By Rob Morgan
I took this snapshot at Pegasus Bridge in Normandy. The original bridge has been replaced with a wider replica, and the original sits in the middle of one of the glider landing fields close to the River Orne. There are a number of relics of the battle, as well as a sizeable museum complete with a Horsa Glider, and this weapon.
It’s a US-manufactured Maxson Mount, 4x.50 heavy Browning machine guns on a remarkable powered mounting. I first encountered this weapon when Matchbox issued their M16 Half-Track with Maxson in 1/72nd scale, what 40 years ago? It complemented the Airfix M3 well, and I bought three. One ended up ‘Lend-Lease’ to my wargame Red Army, one was captured, and mounted on a GMC truck, and the third’s still in the box.

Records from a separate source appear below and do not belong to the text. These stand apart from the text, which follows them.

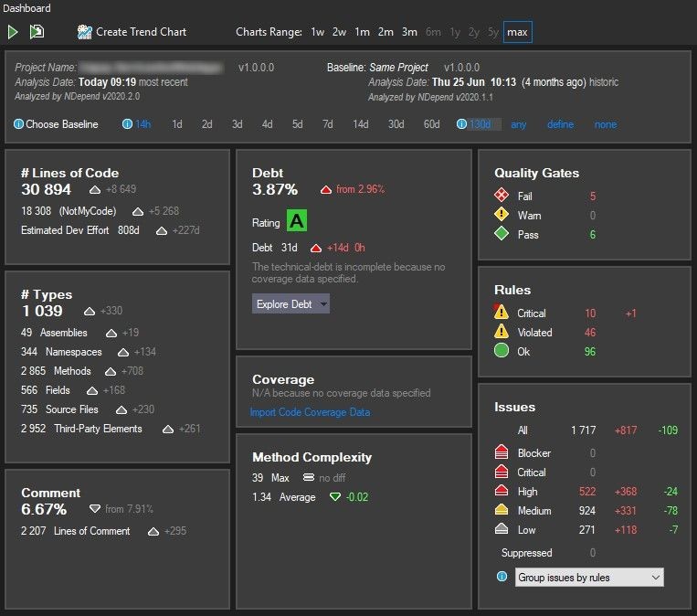The width and height of the screenshot is (697, 616).
Task: Click the define baseline link
Action: coord(560,124)
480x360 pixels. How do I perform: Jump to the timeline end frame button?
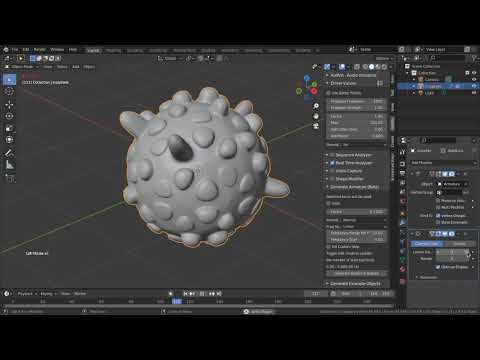pos(219,294)
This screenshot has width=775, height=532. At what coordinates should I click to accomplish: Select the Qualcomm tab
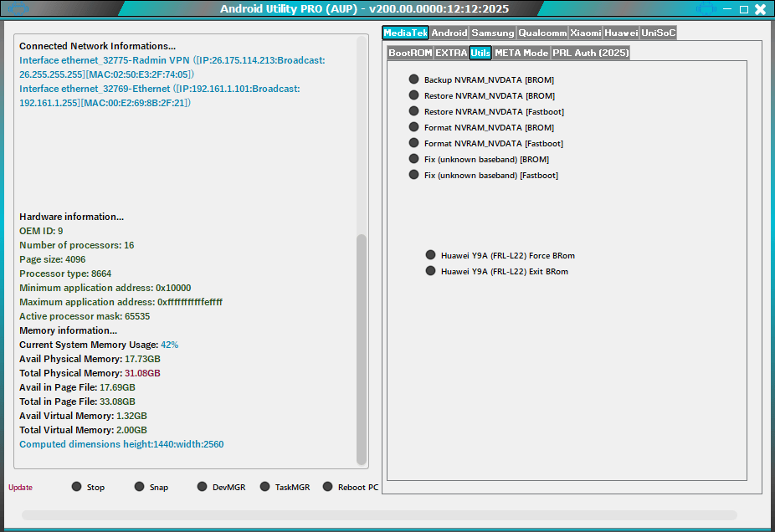[x=541, y=33]
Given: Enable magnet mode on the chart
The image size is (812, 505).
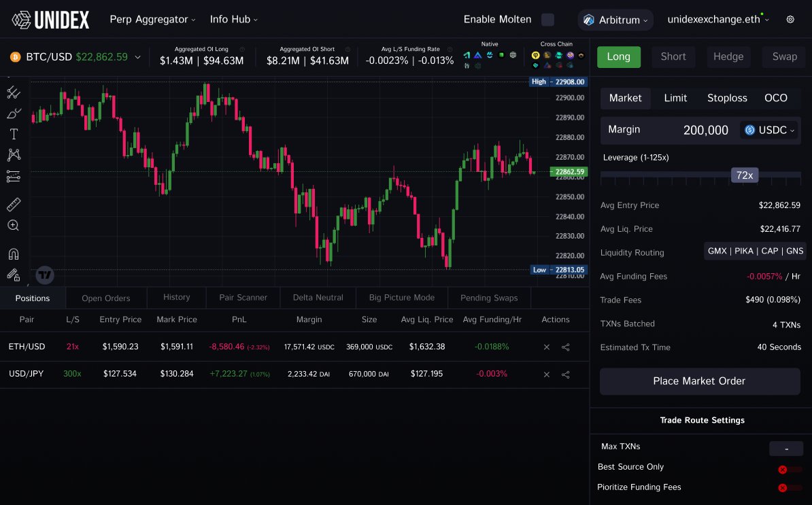Looking at the screenshot, I should coord(13,254).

What a superb weapon this was. Not a huge calibre 12.7mm, but a very powerful A/A and ground fire combination. Fully electrically powered, the gunner sat inside the guns, and each ammunition box held 200 rounds, with a very high rate of fire, and a ceiling of about 3,000 feet. It was truly capable of all-round fire. I believe many of them served well after World War II ended (even in Vietnam possibly) , while examples were provided to countries like Brazil and Israel. The mounting shown here has a compact and business-like look to it. I’ve often wondered why the Maxson didn’t find its way onto MTB’s or light warships. Perhaps it did.

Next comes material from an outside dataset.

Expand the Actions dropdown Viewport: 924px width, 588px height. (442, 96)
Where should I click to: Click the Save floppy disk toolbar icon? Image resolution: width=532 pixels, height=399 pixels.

A pity about all those marvellous and unusual Matchbox kits. The designers and manufacturers avoided the trap of duplicating what Airfix, then first in the field, had already made, and somehow ‘topped-up’ the 1/72nd military model market. Mind you, Matchbox did produce a splendid MkV Panther that was straightforward to build and wicked looking, easily displacing the frail, complex Airfix model of a decade before.